WORK ORDER. According to the forum post on the Shuffle Error, which codec value for mapred.map.output.compression.codec triggers the error?

TEXT.
===

Re: Shuffle Error: Exceeded MAX_FAILED_UNIQUE_FETCHES; bailing-out.

bmdevelopment Wed, 07 Jul 2010 23:50:25 -0700

A little more on this.

So, I've narrowed down the problem to using Lzop compression
(com.hadoop.compression.lzo.LzopCodec)
for mapred.map.output.compression.codec.


<property>
    <name>mapred.map.output.compression.codec</name>
    <value>com.hadoop.compression.lzo.LzopCodec</value>
</property>

If I do the above, I will get the Shuffle Error.
If I use DefaultCodec for mapred.map.output.compression.codec.
there is no problem.

Is this a known issue? Or is this a bug?
Doesn't seem like it should be the expected behavior.

I would be glad to contribute any further info on this if necessary.
Please let me know.

===

DATA BELOW.

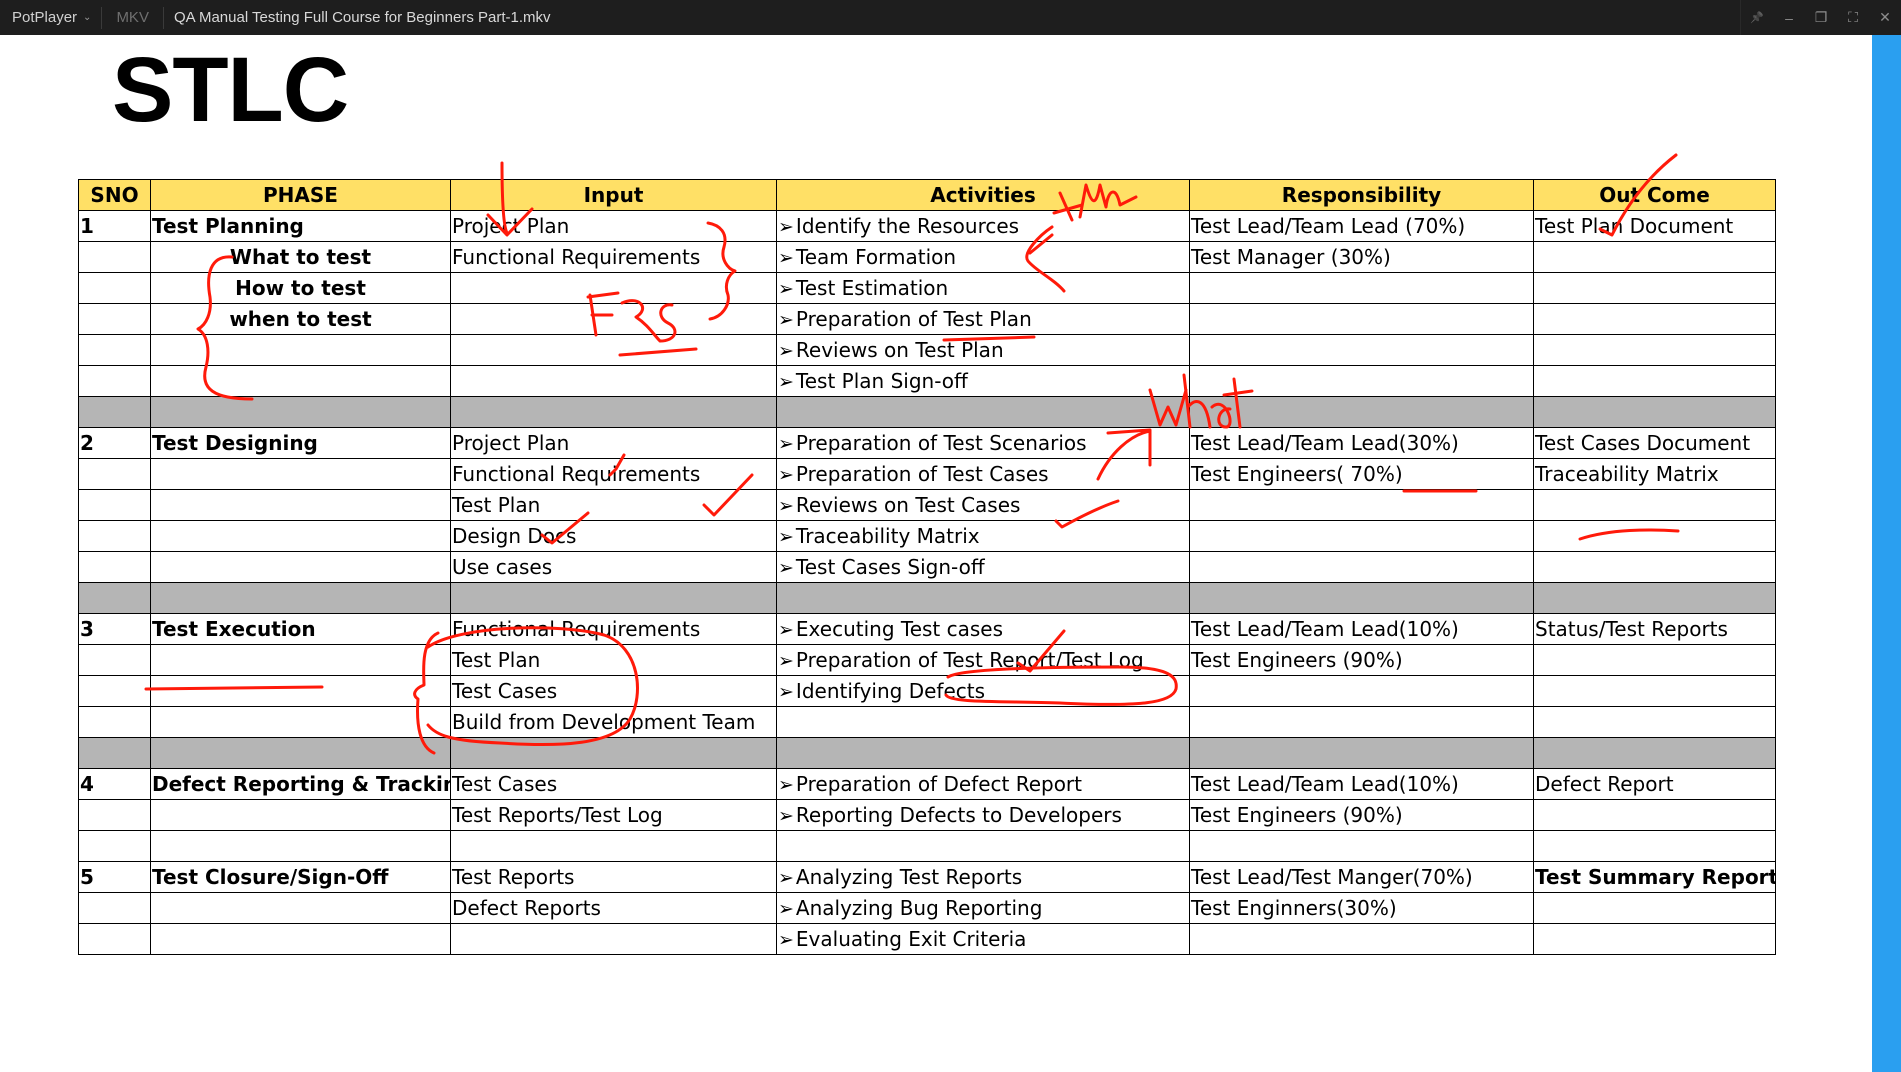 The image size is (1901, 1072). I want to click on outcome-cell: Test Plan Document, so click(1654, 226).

===

OUTPUT OF THE EXERCISE. com.hadoop.compression.lzo.LzopCodec (Lzop compression)